Greg Knauss ▸ Lose Myself:
I got into computers because solving puzzles was fun, and building worlds was fun, and making things — the process of making things — was fun, down at the granular level. It was nice to have something at the end, but the act of creation was the exciting part. I suspect that predilection will begin to disappear (in commercial environments, at the very least), now that the people who do it — who want who do it — can be replaced. The journey actually was the reward for some subset of weird little freaks, but you can now skip all that crap and just jump to the end and get on with it.
I’ve been using Claude Code quite a bit lately, not so much to replace my programming but to augment it. The new animated image export preview in Acorn 8.4.1 was a direct result of that. It was a nice little feature that I knew exactly how to do, but I hadn’t prioritized getting done yet because there were a bunch of other things on my plate. But with a little assist, it was quick to implement.

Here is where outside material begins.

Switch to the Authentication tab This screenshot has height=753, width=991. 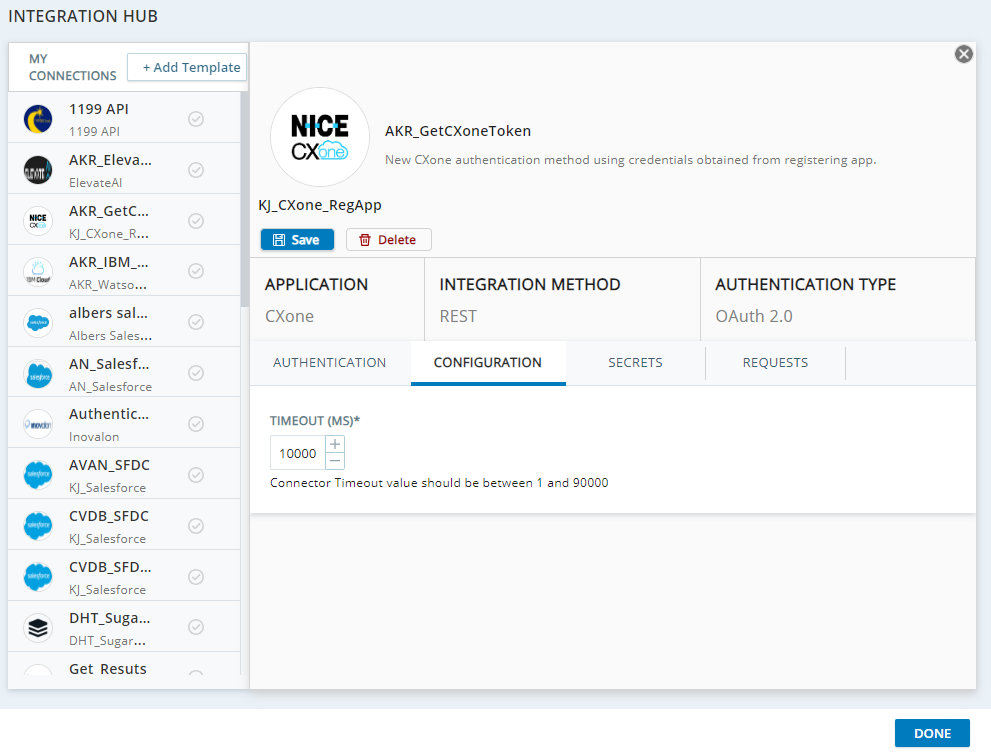tap(329, 363)
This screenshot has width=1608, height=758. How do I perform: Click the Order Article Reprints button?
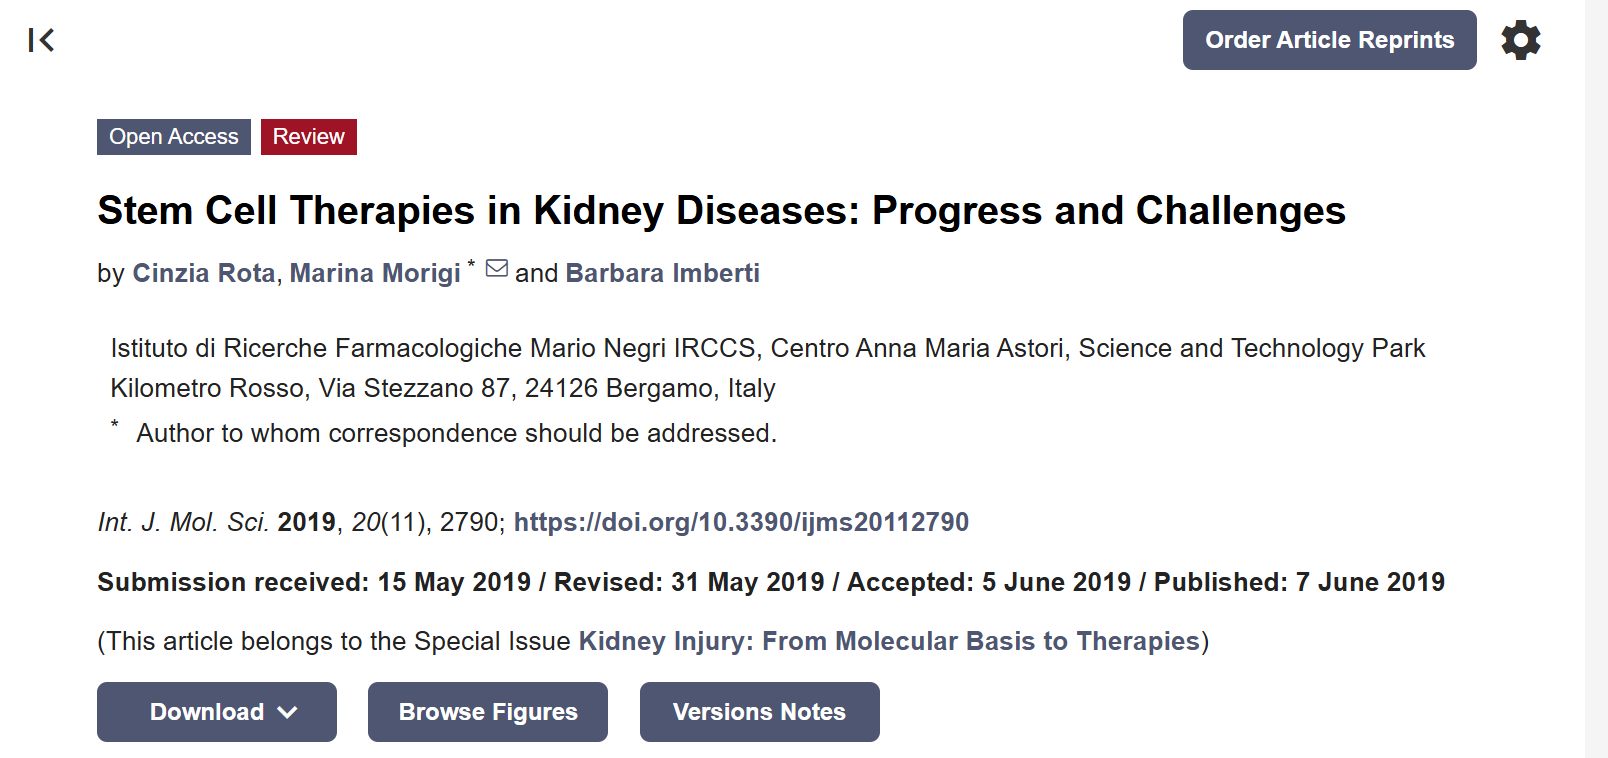(1329, 40)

I get where Knauss is coming from, and I feel it a too. I love coding! But why bother implementing anything when anyone can make an app in an instant? I’ve been wanting to make upgrades to my online dough calculator but have been putting it off because … well, anyone can just vibe code this themself now.
But at the same time I’m not worried about being replaced by AI, or by quick free apps that have been built by AI. And in some ways I’m more hopeful than ever.
For almost 20 years now, I’ve been feeling the pressure from competing image editing apps and the potential of everything falling apart and the utter doom of my chosen profession and company. These feelings are not new to me.
So I kept on making the software that I wanted to build, that I wanted to exist in this world. And though some months or years are rougher than others, people still were willing to pay for what I’m making. And that’s kept me going, and more importantly - employed.
Lately I’ve been thinking more and more about what Acorn should be. In a time when anyone can come up with an app idea and ship with little effort, what is going to make Acorn stand out?
I’m starting to think that’s going to be personality and feel and polish, but turned up a notch. That’s what I used to do when I started writing apps, but in some ways I have really toned it down in favor of OS alignment.
Does an AI know how to do that? Does a coding assistant know that an app is really a giant collection of details?
Maybe I’ll even have fewer competitors in the long run, or at least not as many new competitors. Because at some point it’s not about how good a programmer you are (and I’ve always been a middle-tier programmer), it’s about discipline and vision.
I’ve got feelings because anyone can put an app together now, so what’s the point of me? But at the same time, I can focus on what I want to focus on and hopefully charge forward and maybe everyone else will get tired of little vibe coded apps because you still have to know exactly what you want to build. And you can’t build something you can’t think of. And I know how to think and I have ideas.
And I have discipline and I know how to ship. And in my experience, that’s what has always mattered.